======== MATERIAL SUPPLIED ========
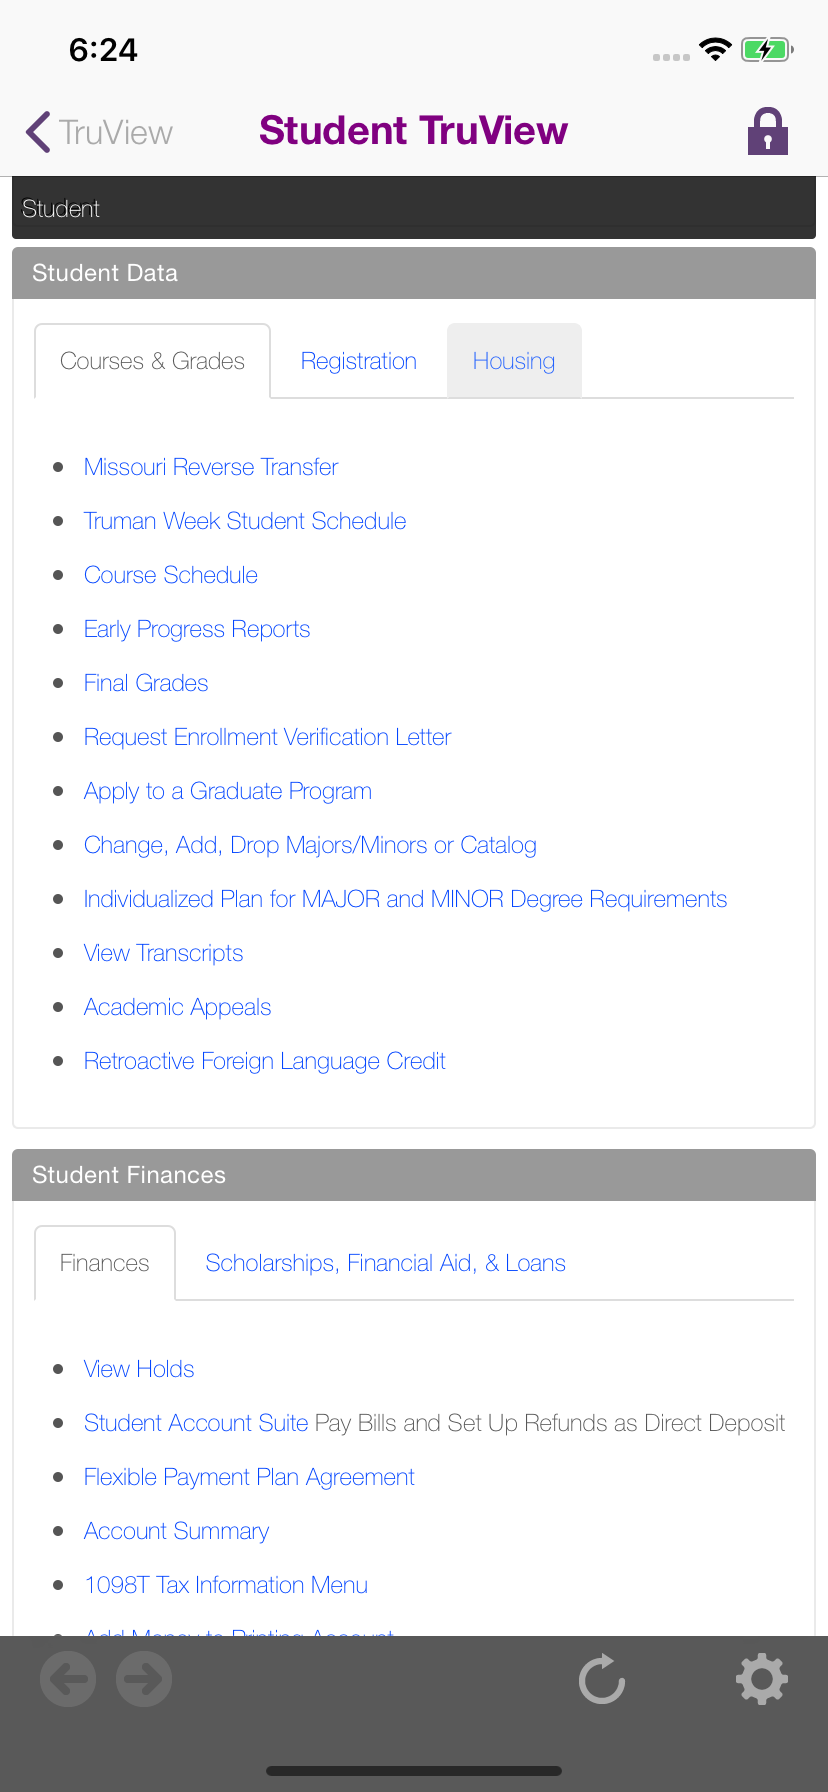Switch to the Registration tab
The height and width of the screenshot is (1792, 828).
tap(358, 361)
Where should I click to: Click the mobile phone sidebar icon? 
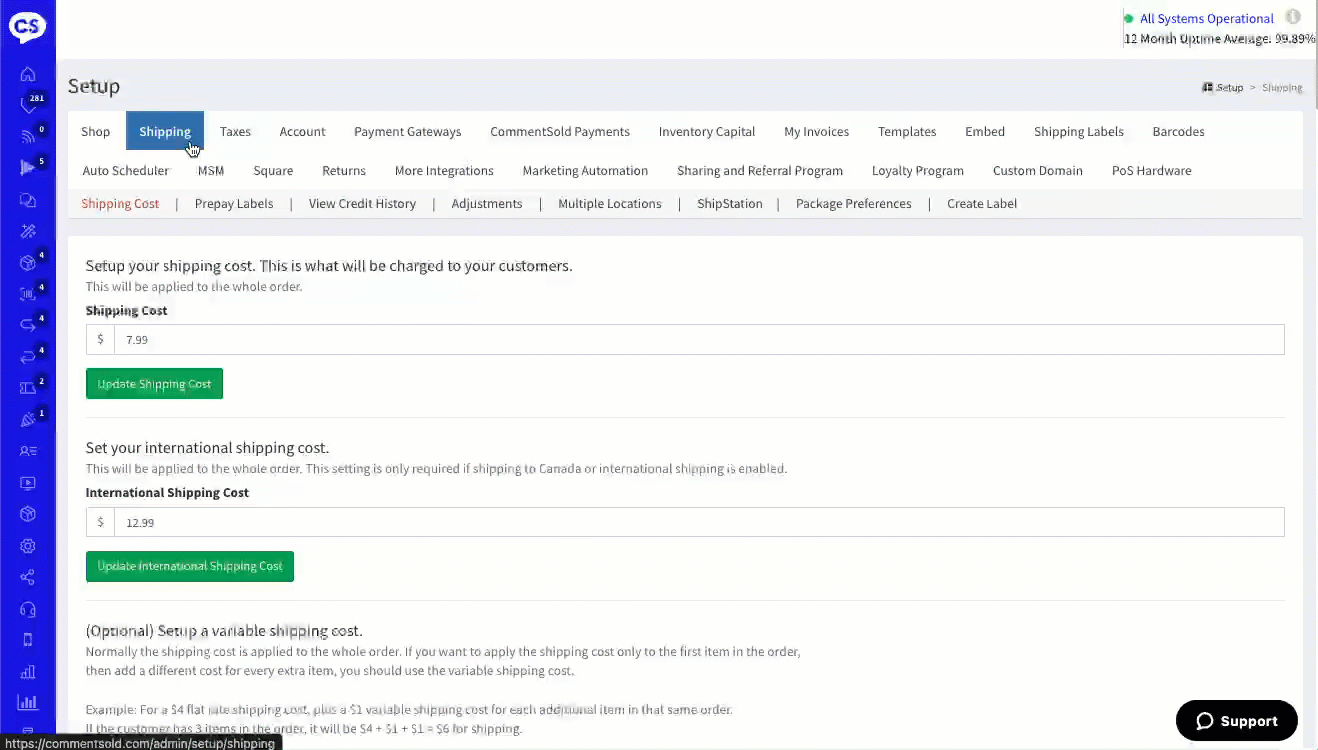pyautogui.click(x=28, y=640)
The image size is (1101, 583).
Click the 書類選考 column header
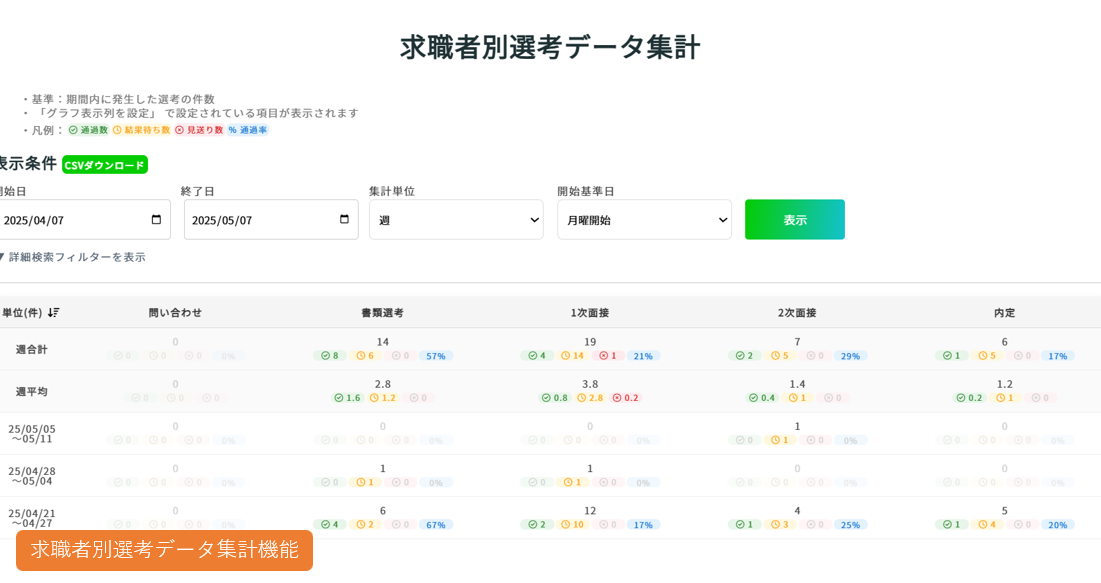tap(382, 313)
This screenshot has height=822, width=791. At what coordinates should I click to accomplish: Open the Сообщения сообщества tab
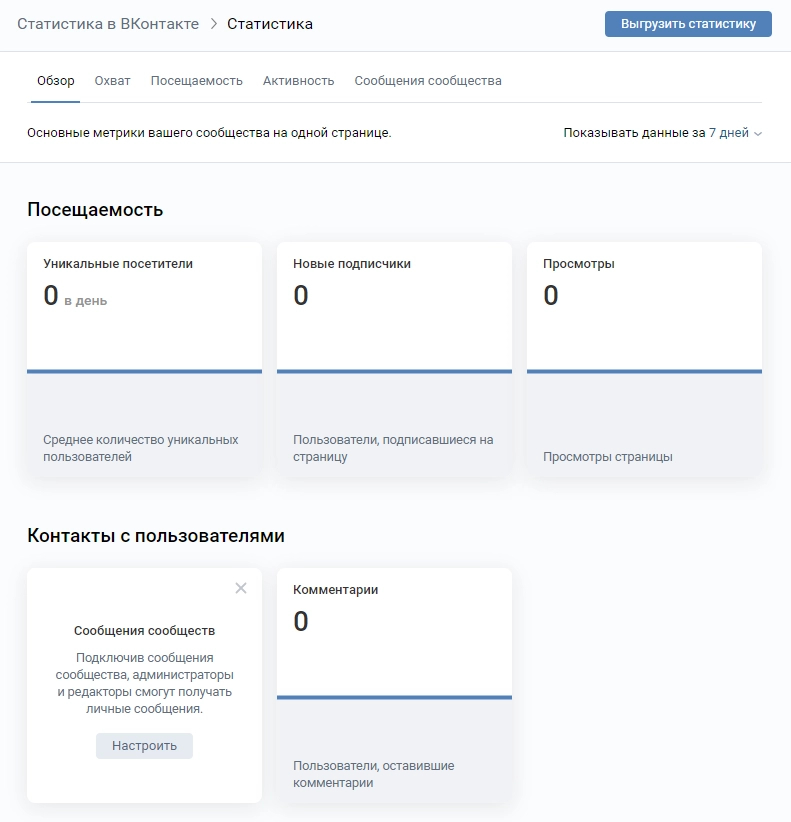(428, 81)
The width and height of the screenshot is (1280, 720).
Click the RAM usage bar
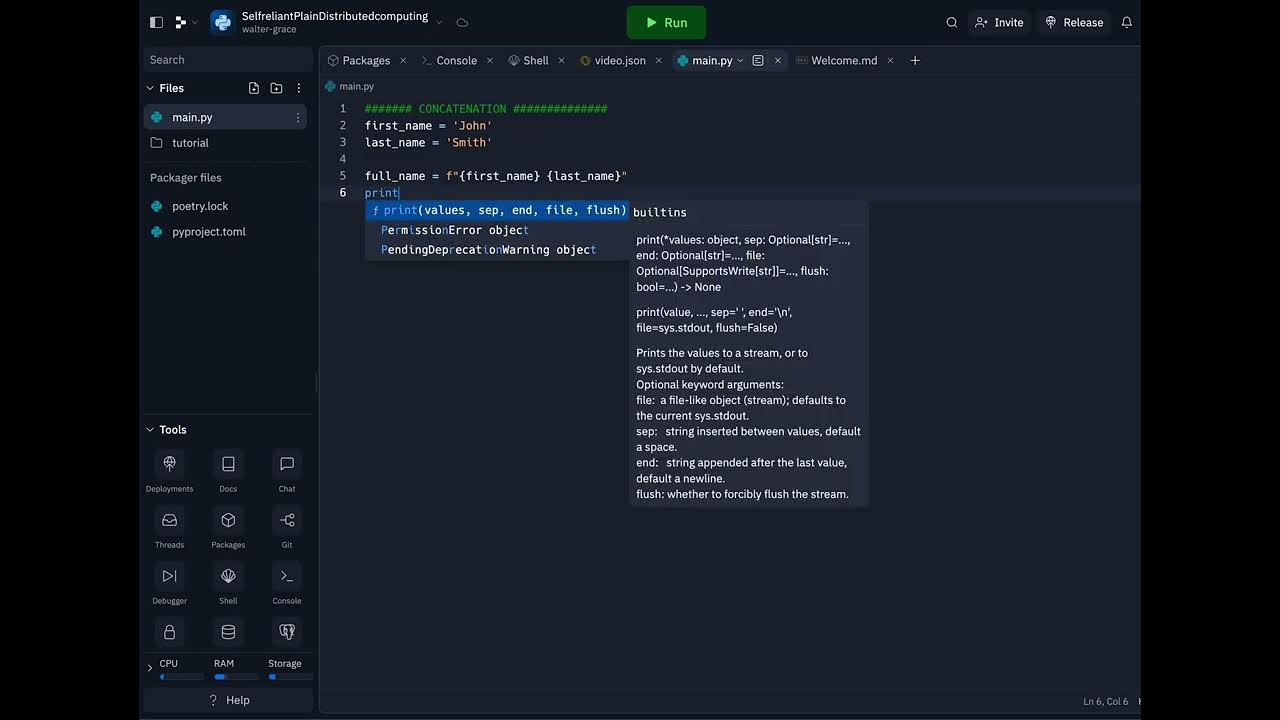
========
EXERCISE DESCRIPTION: Convert the records above into a numbered list with one line per item, skipping blank lines and leaving out the pictures.

RESPONSE TO THIS EXERCISE:
1. Switch to the Registration tab
2. The height and width of the screenshot is (1792, 828).
3. tap(358, 361)
4. Where should I click to: Click the mobile phone sidebar icon? 
5. pyautogui.click(x=28, y=640)
6. The image size is (1101, 583).
7. Click the 書類選考 column header
8. tap(382, 313)
9. This screenshot has height=822, width=791. At what coordinates should I click to accomplish: Open the Сообщения сообщества tab
10. (428, 81)
11. The width and height of the screenshot is (1280, 720).
12. Click the RAM usage bar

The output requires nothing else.